All of the data needs to come back exactly as written.

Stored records
........

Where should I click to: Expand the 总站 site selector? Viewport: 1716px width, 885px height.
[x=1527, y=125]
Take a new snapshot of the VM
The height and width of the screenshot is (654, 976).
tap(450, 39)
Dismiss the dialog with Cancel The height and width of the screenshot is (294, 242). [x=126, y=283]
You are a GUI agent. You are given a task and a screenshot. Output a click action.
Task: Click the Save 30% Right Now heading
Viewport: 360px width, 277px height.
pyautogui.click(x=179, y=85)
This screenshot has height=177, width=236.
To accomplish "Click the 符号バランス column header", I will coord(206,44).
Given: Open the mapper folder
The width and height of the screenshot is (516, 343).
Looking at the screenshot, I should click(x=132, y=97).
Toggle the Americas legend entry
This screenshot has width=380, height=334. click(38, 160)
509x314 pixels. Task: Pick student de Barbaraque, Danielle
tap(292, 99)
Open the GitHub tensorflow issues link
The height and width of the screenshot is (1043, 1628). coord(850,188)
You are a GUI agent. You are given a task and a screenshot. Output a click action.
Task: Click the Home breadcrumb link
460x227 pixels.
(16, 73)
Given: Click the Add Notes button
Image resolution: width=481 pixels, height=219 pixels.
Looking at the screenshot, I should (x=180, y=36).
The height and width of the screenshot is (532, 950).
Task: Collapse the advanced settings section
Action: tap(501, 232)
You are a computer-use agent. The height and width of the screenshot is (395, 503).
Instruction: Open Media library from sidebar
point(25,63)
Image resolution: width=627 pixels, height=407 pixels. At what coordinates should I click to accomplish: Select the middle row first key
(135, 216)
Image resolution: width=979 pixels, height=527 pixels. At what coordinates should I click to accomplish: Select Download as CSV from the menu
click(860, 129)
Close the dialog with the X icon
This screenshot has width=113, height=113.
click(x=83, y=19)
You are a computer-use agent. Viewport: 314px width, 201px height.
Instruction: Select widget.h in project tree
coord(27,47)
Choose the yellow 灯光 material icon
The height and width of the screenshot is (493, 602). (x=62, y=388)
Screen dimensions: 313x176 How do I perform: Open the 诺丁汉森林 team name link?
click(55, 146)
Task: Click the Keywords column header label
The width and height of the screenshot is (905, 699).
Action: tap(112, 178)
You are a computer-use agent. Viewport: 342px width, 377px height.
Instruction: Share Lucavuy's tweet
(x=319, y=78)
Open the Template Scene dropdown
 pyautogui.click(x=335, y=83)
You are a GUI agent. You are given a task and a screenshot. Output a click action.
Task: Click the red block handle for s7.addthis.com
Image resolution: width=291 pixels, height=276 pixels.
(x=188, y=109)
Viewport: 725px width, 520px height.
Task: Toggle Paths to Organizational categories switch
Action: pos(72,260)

........

- [Exercise solution]:
Where should I click to: Expand the 总站 site selector? Viewport: 1716px width, 885px height.
[x=1527, y=125]
Take a new snapshot of the VM
The height and width of the screenshot is (654, 976).
tap(450, 39)
Dismiss the dialog with Cancel The height and width of the screenshot is (294, 242). [x=126, y=283]
You are a GUI agent. You are given a task and a screenshot. Output a click action.
Task: Click the Save 30% Right Now heading
Viewport: 360px width, 277px height.
pyautogui.click(x=179, y=85)
This screenshot has height=177, width=236.
To accomplish "Click the 符号バランス column header", I will coord(206,44).
Given: Open the mapper folder
The width and height of the screenshot is (516, 343).
Looking at the screenshot, I should click(x=132, y=97).
Toggle the Americas legend entry
This screenshot has width=380, height=334. click(38, 160)
509x314 pixels. Task: Pick student de Barbaraque, Danielle
tap(292, 99)
Open the GitHub tensorflow issues link
The height and width of the screenshot is (1043, 1628). coord(850,188)
You are a GUI agent. You are given a task and a screenshot. Output a click action.
Task: Click the Home breadcrumb link
460x227 pixels.
(16, 73)
Given: Click the Add Notes button
Image resolution: width=481 pixels, height=219 pixels.
Looking at the screenshot, I should (x=180, y=36).
The height and width of the screenshot is (532, 950).
Task: Collapse the advanced settings section
Action: tap(501, 232)
You are a computer-use agent. The height and width of the screenshot is (395, 503).
Instruction: Open Media library from sidebar
point(25,63)
Image resolution: width=627 pixels, height=407 pixels. At what coordinates should I click to accomplish: Select the middle row first key
(135, 216)
Image resolution: width=979 pixels, height=527 pixels. At what coordinates should I click to accomplish: Select Download as CSV from the menu
click(860, 129)
Close the dialog with the X icon
This screenshot has width=113, height=113.
click(x=83, y=19)
You are a computer-use agent. Viewport: 314px width, 201px height.
Instruction: Select widget.h in project tree
coord(27,47)
Choose the yellow 灯光 material icon
The height and width of the screenshot is (493, 602). (x=62, y=388)
Screen dimensions: 313x176 How do I perform: Open the 诺丁汉森林 team name link?
click(55, 146)
Task: Click the Keywords column header label
The width and height of the screenshot is (905, 699).
Action: tap(112, 178)
You are a computer-use agent. Viewport: 342px width, 377px height.
Instruction: Share Lucavuy's tweet
(x=319, y=78)
Open the Template Scene dropdown
 pyautogui.click(x=335, y=83)
You are a GUI agent. You are given a task and a screenshot. Output a click action.
Task: Click the red block handle for s7.addthis.com
Image resolution: width=291 pixels, height=276 pixels.
(x=188, y=109)
Viewport: 725px width, 520px height.
Task: Toggle Paths to Organizational categories switch
Action: pos(72,260)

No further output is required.